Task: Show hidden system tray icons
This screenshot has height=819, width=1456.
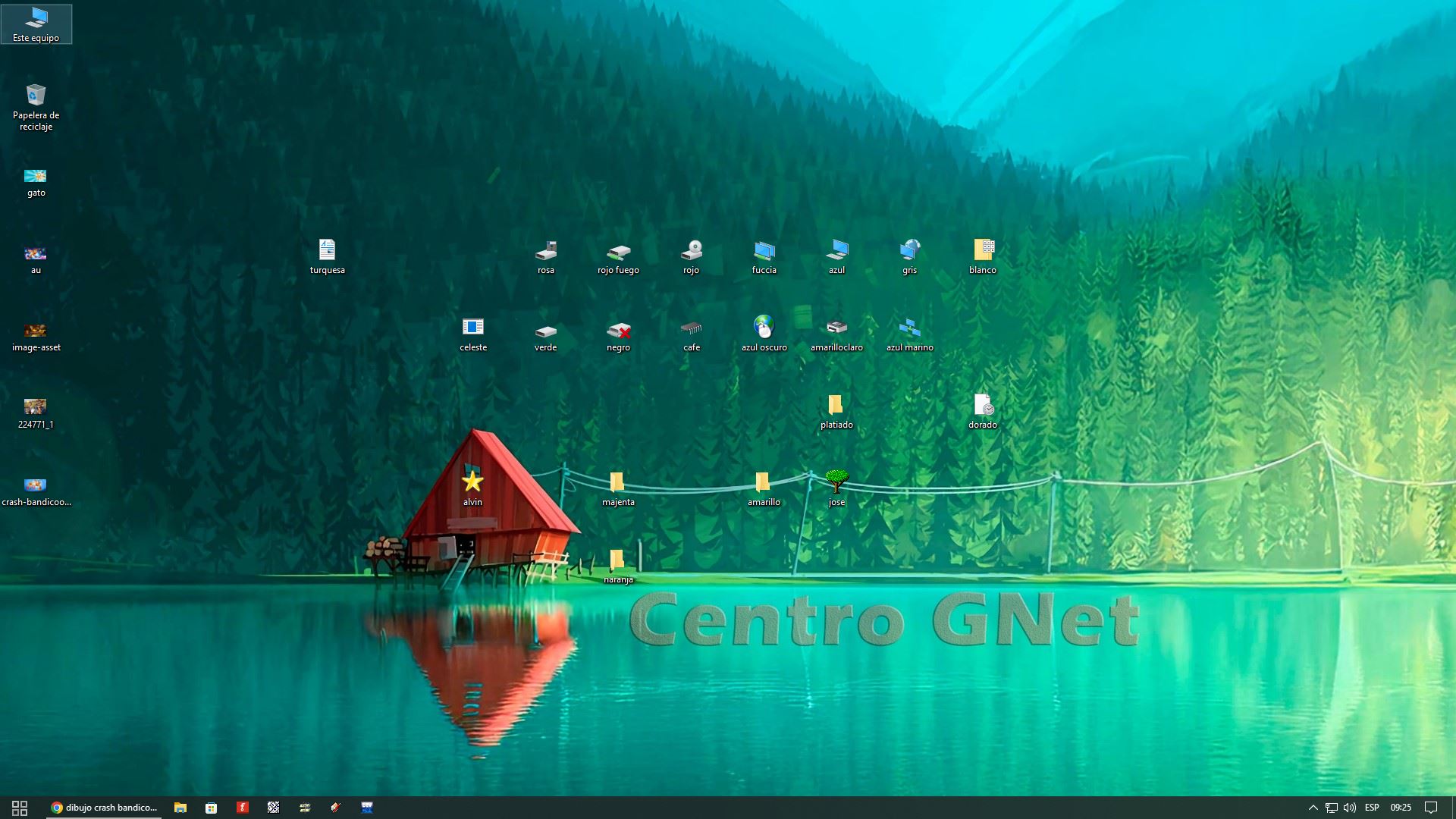Action: (x=1313, y=808)

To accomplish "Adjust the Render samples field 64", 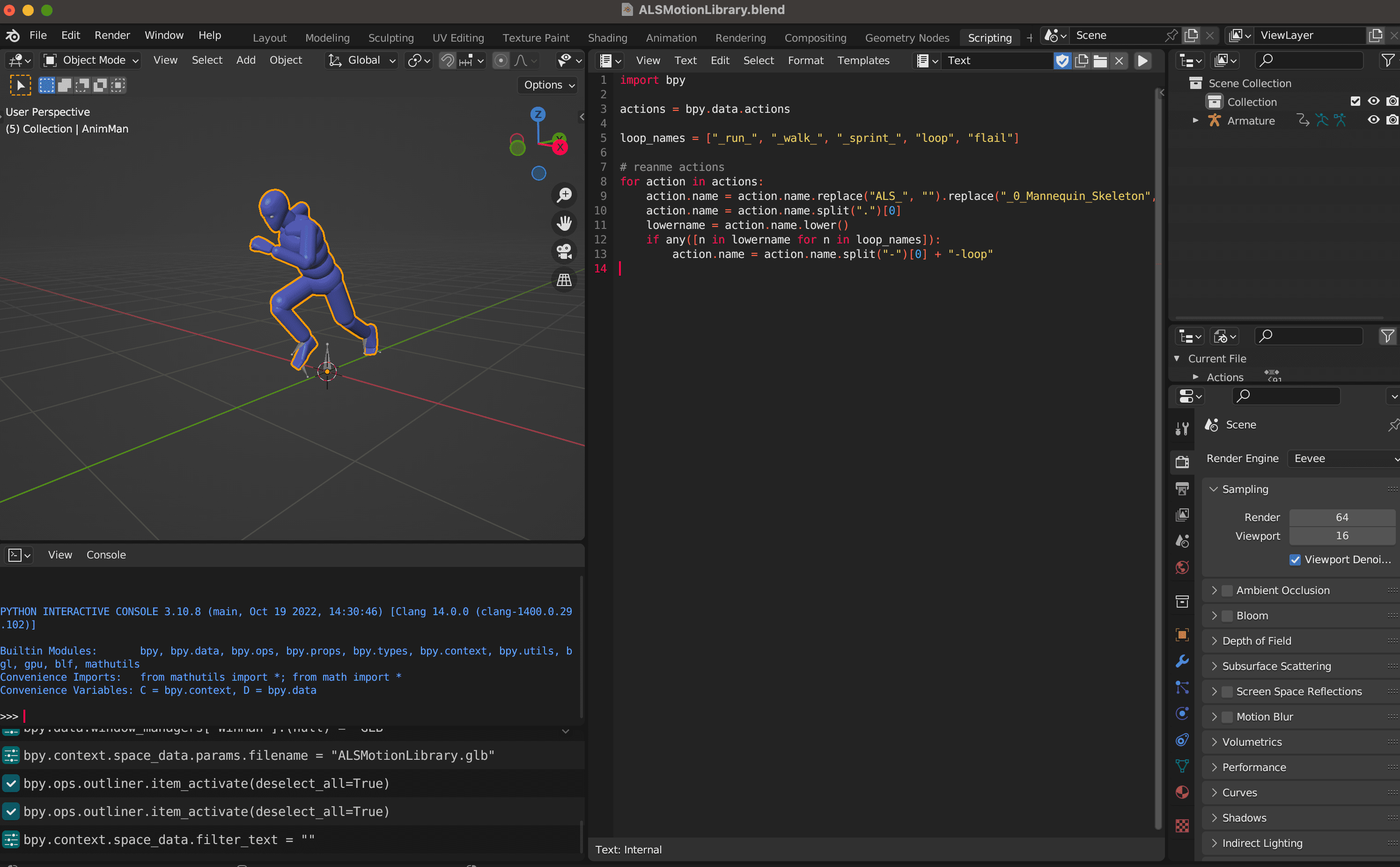I will tap(1341, 517).
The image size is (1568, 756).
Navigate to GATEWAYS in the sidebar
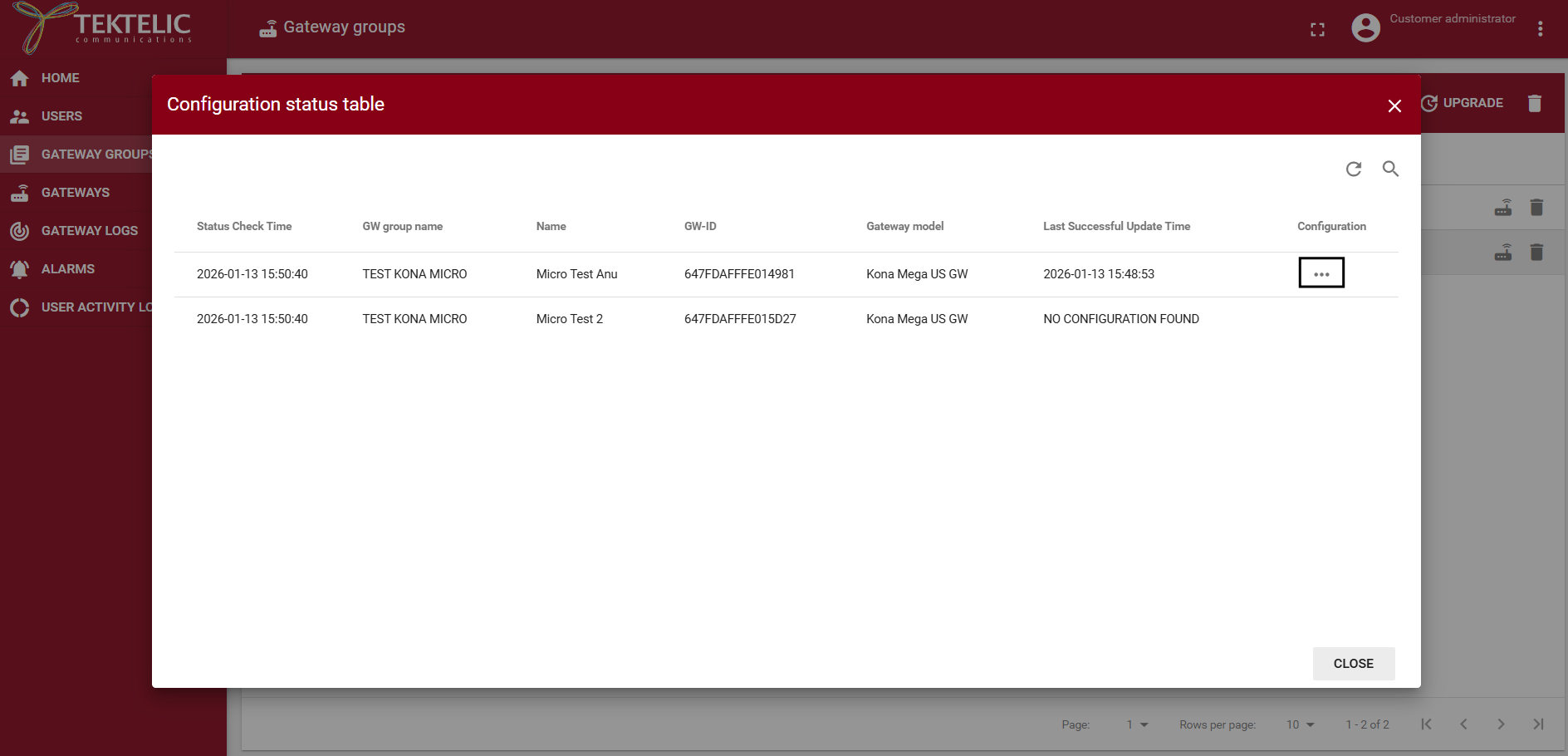coord(20,193)
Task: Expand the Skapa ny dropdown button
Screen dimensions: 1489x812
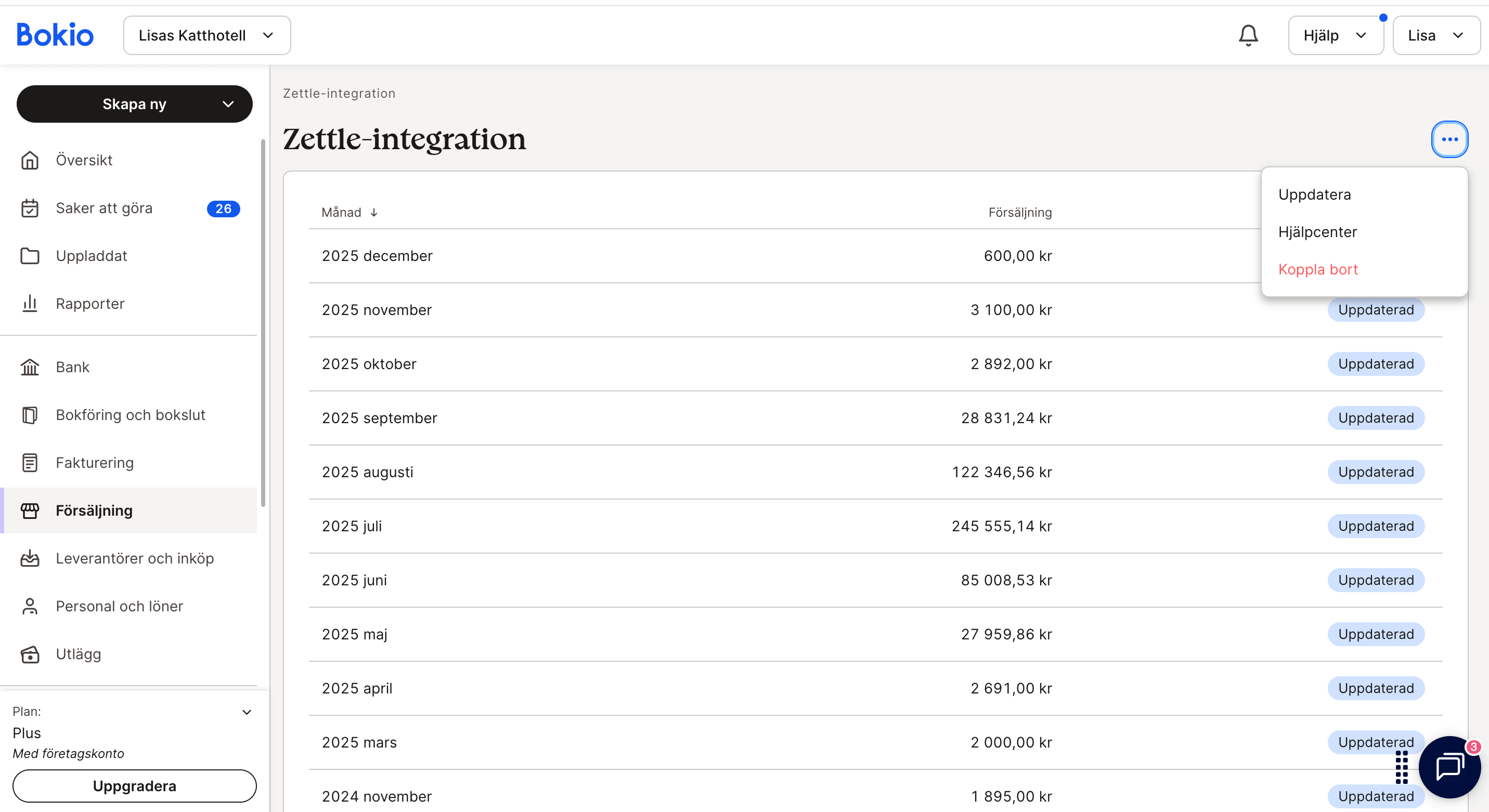Action: point(134,104)
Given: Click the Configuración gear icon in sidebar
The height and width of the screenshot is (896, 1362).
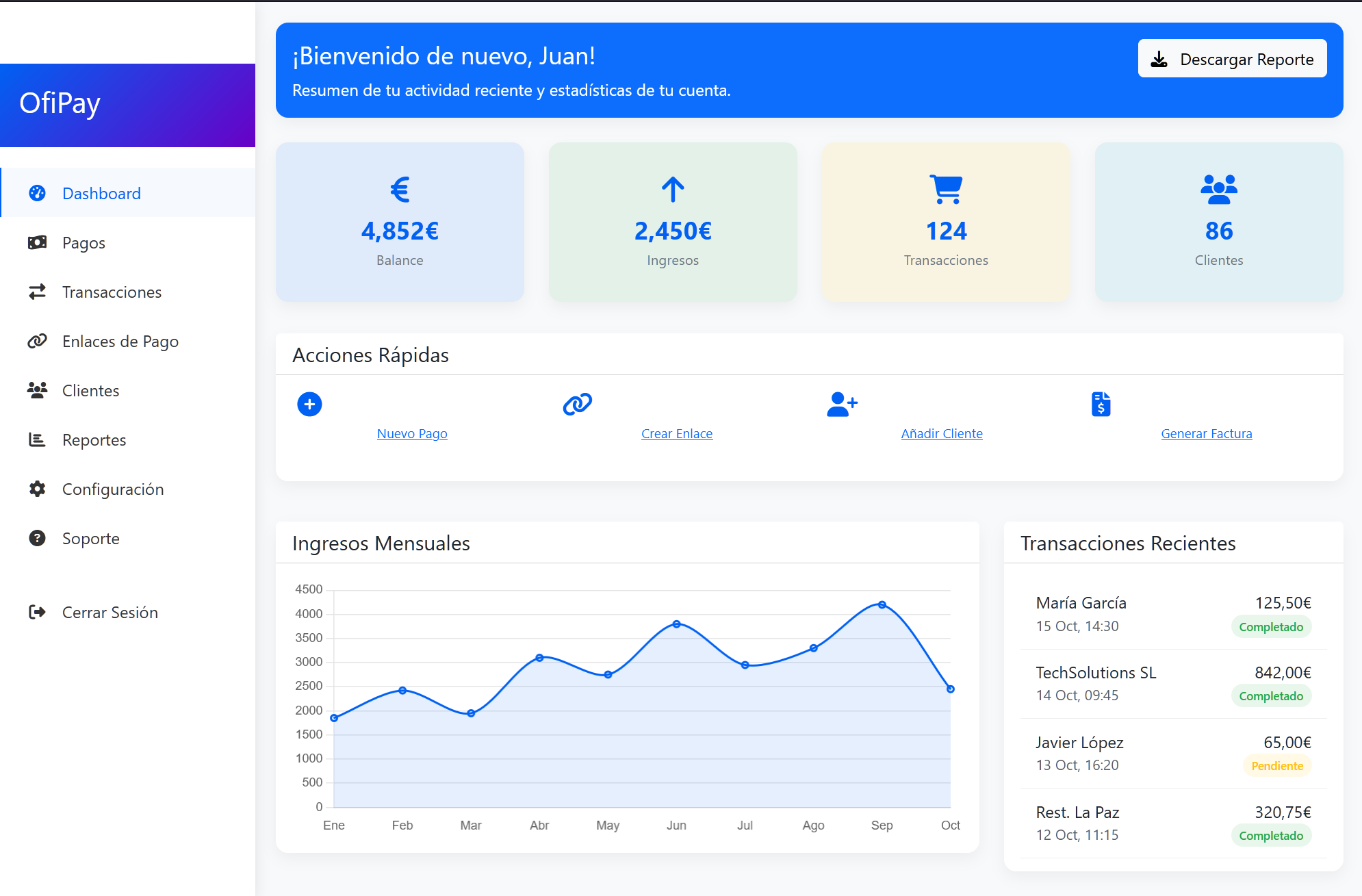Looking at the screenshot, I should [x=37, y=489].
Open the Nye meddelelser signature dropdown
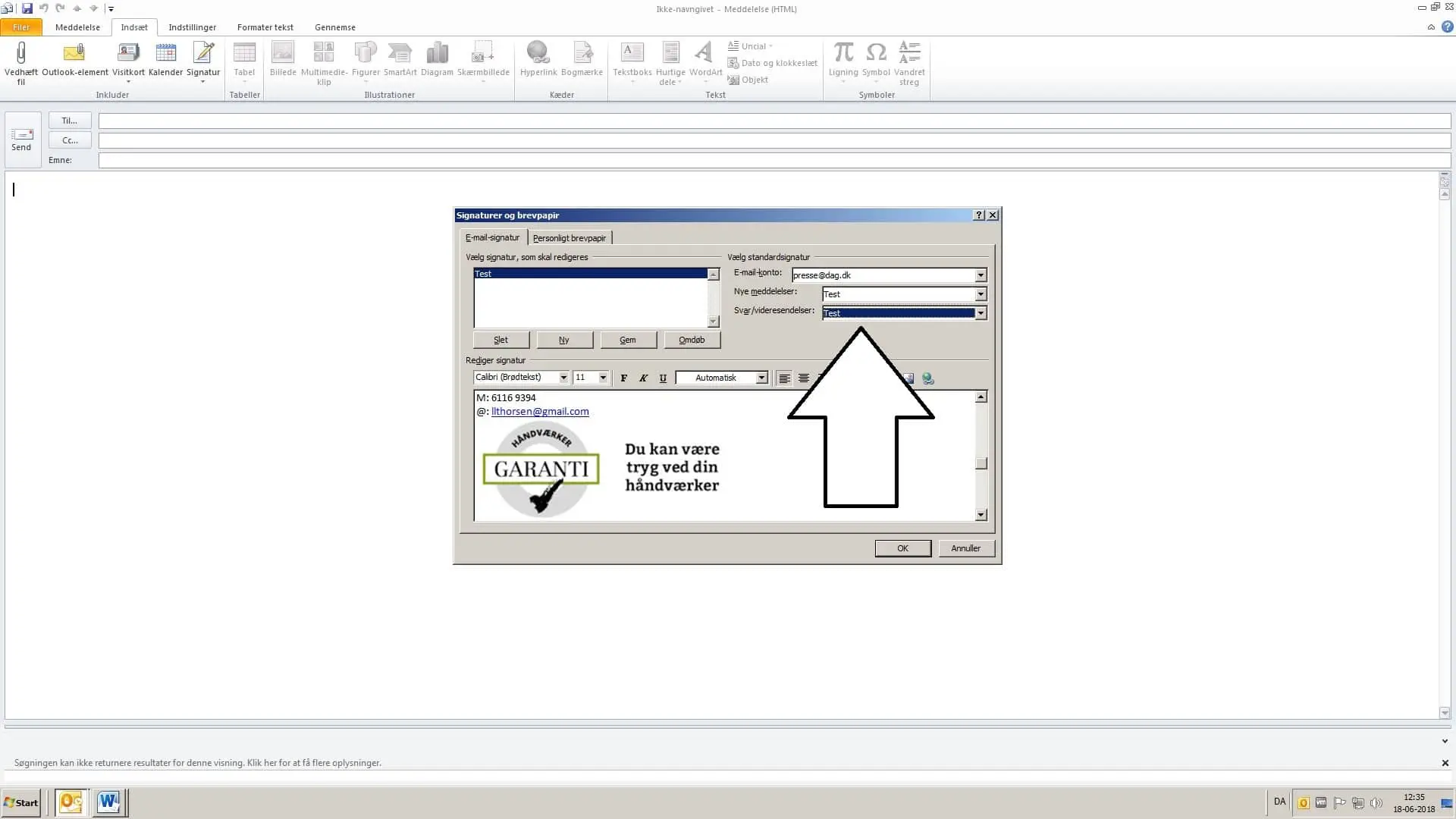The height and width of the screenshot is (819, 1456). [x=981, y=294]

= About this exercise =
Every line above that holds the word "Task" should be copied out.

= Solution below =
Task: Show hidden system tray icons
Task: Expand the Skapa ny dropdown button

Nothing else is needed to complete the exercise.